Kegiatan tersebut, dihadiri Dinas Kepariwisataan, kebudayaan, tokoh masyarakat adat, para peneliti, seniman dan kreator muda. Foto: Ist.

 

MIC dirangkaikan dengan pemberian sertifikat kekayaan intelektual serta penghargaan pada pemerintah daerah dan stakeholder lainnya yang telah mendorong informasi terkait pelindungan kekayaan intelektual di Sulawesi Tenggara.

Kegiatan ini juga memfasilitasi layanan konsultasi, pendampingan pendaftaran merek, hak cipta, paten, dan desain industri bagi masyarakat yang ingin konsultasi bisa datang dan akan didampingi oleh tim expert dari DJKI. Selain itu, adapula sosialisasi kekayaan intelektual serta pameran UMKM dan hasil karya warga binaan oemasyarakatan.

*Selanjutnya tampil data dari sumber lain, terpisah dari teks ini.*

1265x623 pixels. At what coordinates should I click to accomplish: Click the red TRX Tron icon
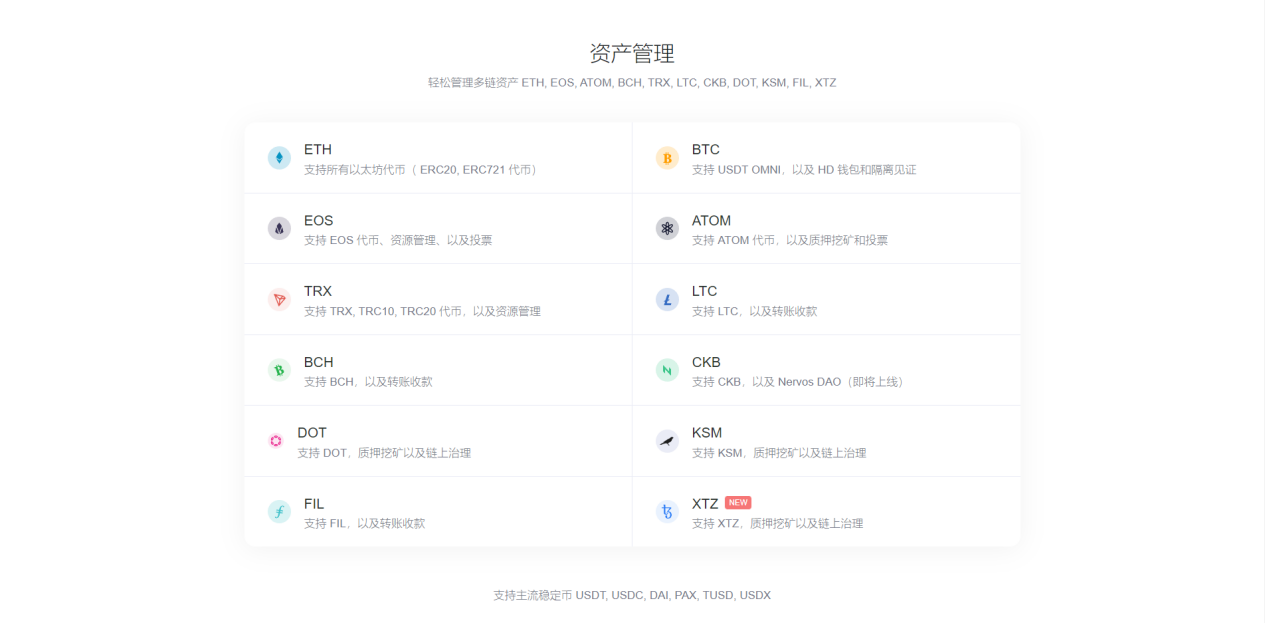[x=279, y=300]
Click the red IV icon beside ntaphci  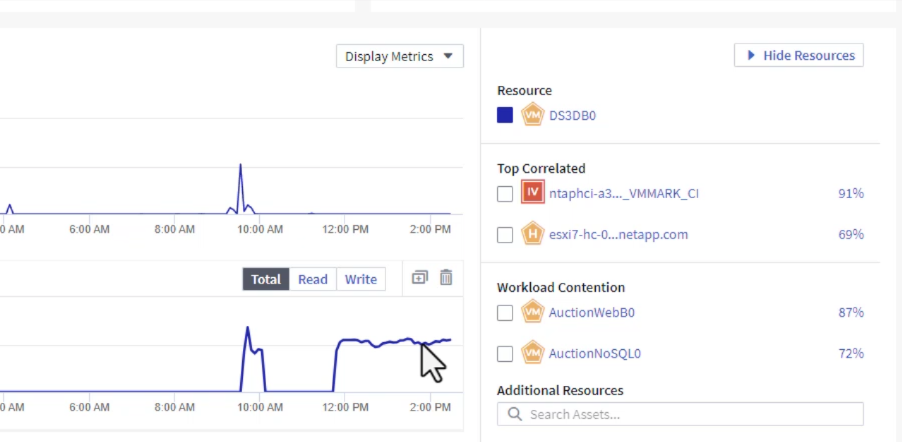click(x=532, y=193)
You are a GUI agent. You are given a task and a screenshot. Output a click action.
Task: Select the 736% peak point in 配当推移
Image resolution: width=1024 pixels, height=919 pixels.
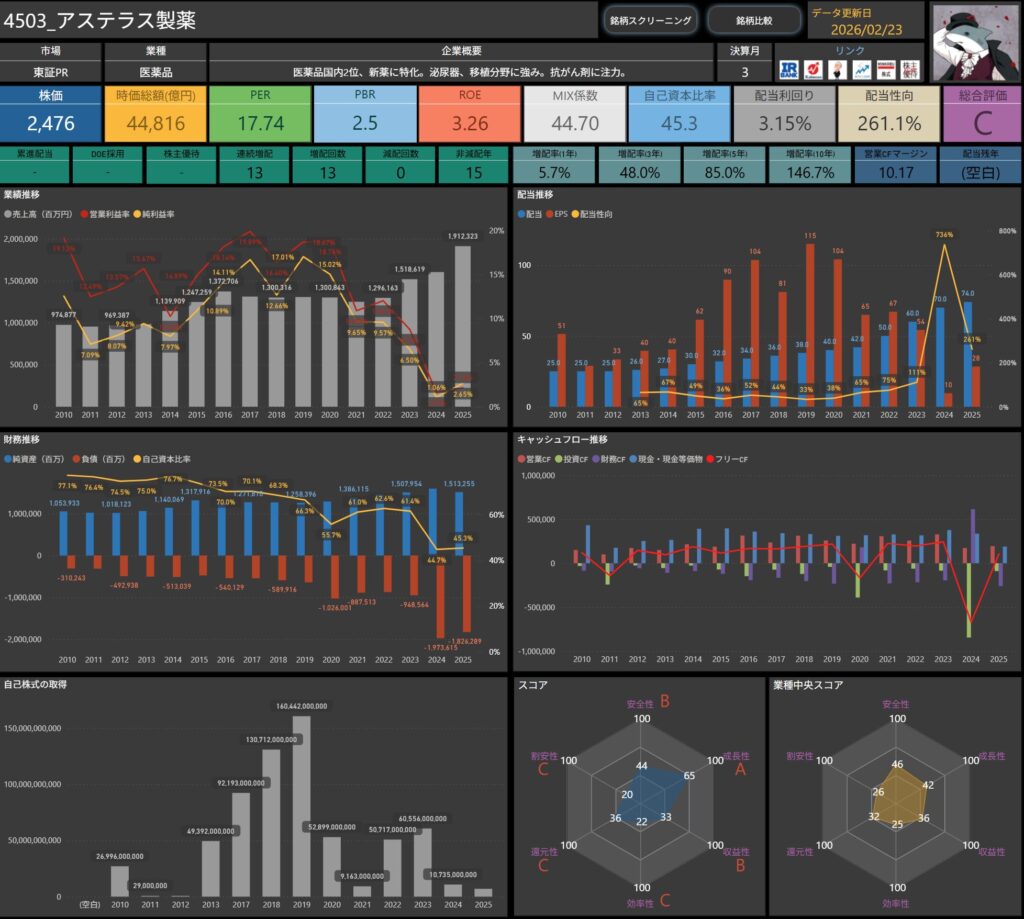[941, 246]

"Mudah-mudahan melalui kegiatan ini masyarakat Sulawesi Tenggara untuk para kreator, pelaku seni, pegiat budaya, masyarakat adat dan para OPD terkait akan termotivasi dan mendaftarkan, maupun mencatatkan kekayaan intelektualnya agar dapat terlindungi sehingga dapat diberdayakan untuk komersialisasi, serta dapat merasakan manfaat ekonominya," tutup Kakanwil sekaligus membuka kegiatan ini secara resmi.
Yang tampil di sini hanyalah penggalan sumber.